Internazionale17 maggio’23 21:00Autore: PAPÀ

L’Unione europea non dovrebbe ancora rilasciare sovvenzioni UE congelate per l’Ungheria, affermano Lara Wolters, membro del partito laburista e altri parlamentari che sovrintendono al bilancio. Lo stato di diritto in Ungheria si sta solo deteriorando ulteriormente e l’UE non può contare su fondi ben spesi, hanno stabilito durante una visita nel paese.

    L'Unione europea non dovrebbe ancora rilasciare sovvenzioni UE congelate per l'Ungheria, affermano Lara Wolters, membro del partito laburista e altri parlamentari che sovrintendono al bilancio.  Lo stato di diritto in Ungheria si sta solo deteriorando ulteriormente e l'UE non può contare su fondi ben spesi, hanno stabilito durante una visita nel paese.
L’Unione europea non dovrebbe ancora rilasciare sovvenzioni UE congelate per l’Ungheria, affermano Lara Wolters, membro del partito laburista e altri parlamentari che sovrintendono al bilancio. Lo stato di diritto in Ungheria si sta solo deteriorando ulteriormente e l’UE non può contare su fondi ben spesi, hanno stabilito durante una visita nel paese. (SCIMMIA)

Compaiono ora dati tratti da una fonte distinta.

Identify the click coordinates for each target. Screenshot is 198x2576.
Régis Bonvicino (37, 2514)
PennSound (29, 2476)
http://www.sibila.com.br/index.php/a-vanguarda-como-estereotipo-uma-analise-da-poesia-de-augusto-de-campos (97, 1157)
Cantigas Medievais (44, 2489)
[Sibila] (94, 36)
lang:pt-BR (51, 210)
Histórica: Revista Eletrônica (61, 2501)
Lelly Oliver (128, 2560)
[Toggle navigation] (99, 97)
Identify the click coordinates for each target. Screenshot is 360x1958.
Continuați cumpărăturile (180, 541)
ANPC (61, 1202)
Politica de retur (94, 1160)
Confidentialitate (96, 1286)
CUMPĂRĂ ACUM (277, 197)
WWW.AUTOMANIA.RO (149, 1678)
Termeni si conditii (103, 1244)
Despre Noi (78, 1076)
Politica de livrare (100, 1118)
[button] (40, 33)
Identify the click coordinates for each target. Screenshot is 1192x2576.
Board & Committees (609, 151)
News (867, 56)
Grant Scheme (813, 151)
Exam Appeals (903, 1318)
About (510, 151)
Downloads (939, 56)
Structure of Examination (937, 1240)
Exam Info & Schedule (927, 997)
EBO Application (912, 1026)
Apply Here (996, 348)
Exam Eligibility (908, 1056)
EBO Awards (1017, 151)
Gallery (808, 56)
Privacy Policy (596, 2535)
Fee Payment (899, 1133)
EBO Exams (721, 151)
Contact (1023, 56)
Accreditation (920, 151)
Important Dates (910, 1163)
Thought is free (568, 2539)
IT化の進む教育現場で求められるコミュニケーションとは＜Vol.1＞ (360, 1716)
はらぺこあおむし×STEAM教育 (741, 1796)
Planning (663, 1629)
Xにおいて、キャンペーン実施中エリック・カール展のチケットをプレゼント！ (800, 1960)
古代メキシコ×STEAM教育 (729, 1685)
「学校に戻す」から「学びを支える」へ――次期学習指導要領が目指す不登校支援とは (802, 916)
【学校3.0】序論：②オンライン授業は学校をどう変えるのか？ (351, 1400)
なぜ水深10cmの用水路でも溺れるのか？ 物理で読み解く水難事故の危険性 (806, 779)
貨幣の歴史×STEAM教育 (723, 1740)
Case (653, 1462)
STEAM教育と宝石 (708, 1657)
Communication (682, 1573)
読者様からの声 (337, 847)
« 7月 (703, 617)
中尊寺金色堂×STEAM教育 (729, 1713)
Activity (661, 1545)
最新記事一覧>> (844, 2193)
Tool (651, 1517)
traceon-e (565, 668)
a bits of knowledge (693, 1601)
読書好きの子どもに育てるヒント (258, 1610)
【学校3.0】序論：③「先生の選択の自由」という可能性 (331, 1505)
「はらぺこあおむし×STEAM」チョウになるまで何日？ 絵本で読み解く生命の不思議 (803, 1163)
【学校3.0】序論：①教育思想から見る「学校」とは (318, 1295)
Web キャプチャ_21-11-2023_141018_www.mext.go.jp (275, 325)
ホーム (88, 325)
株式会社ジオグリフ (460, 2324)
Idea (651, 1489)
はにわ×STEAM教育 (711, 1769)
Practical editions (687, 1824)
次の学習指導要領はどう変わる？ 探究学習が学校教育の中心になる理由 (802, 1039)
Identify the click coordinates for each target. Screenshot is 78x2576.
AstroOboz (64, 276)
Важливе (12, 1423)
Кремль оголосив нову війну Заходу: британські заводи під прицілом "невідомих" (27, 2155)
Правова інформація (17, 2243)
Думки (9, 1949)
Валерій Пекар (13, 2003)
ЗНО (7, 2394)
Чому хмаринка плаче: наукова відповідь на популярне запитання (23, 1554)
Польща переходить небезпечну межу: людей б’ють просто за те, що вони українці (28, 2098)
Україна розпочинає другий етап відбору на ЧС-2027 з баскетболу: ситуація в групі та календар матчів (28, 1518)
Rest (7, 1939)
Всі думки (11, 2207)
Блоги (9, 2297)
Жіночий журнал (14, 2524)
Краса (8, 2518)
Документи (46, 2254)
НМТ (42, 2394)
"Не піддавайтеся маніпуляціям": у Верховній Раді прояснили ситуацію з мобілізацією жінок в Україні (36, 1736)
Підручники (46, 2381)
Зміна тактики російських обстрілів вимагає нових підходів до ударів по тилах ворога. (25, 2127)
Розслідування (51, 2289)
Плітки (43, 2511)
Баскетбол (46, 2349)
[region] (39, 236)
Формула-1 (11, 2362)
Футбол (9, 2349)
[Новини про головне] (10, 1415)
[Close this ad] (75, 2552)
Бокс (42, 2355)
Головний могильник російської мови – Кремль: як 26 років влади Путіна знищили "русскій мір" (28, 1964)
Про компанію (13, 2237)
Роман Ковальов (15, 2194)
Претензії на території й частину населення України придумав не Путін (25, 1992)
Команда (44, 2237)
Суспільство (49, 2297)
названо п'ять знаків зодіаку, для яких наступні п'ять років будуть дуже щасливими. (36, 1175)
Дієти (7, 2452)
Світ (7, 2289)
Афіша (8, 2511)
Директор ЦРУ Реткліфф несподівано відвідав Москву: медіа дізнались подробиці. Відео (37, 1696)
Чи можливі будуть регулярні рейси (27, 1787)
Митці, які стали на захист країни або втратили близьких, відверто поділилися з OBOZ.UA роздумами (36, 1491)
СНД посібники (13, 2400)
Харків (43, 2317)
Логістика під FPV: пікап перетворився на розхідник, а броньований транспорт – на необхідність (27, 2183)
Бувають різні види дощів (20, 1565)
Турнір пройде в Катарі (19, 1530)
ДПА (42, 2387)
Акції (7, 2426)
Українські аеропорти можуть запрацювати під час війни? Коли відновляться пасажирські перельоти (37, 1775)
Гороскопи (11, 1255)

Diversi miliardi di sovvenzioni dell’UE all’Ungheria sono stati congelati a causa, tra l’altro, delle cattive condizioni del sistema giudiziario e della corruzione su larga scala. Bruxelles detiene denaro dal fondo di stimolo della corona e sovvenzioni per sostenere, tra gli altri, le parti più povere del sindacato. Ma alcune misure per rendere nuovamente più indipendente la magistratura sono state accolte con favore dalla Commissione europea. Sembra che ora si stia preparando ad accogliere il governo a Budapest, dice Wolters.

Privato e intimidito

Non si deve arrivare a questo, ritiene l’eurodeputato PvdA che, insieme ad altri specialisti parlamentari, ha esplorato l’Ungheria nei giorni scorsi. Hanno scoperto che “l’opposizione ei media critici sono discriminati e molestati” e che “le società straniere vengono estromesse o costrette a essere rilevate”. Ad esempio, Budapest, dove l’opposizione ha il controllo, improvvisamente deve pagare molto di più al governo e una mensa critica della chiesa ha ricevuto una visita intimidatoria da parte di ispettori armati di mitra.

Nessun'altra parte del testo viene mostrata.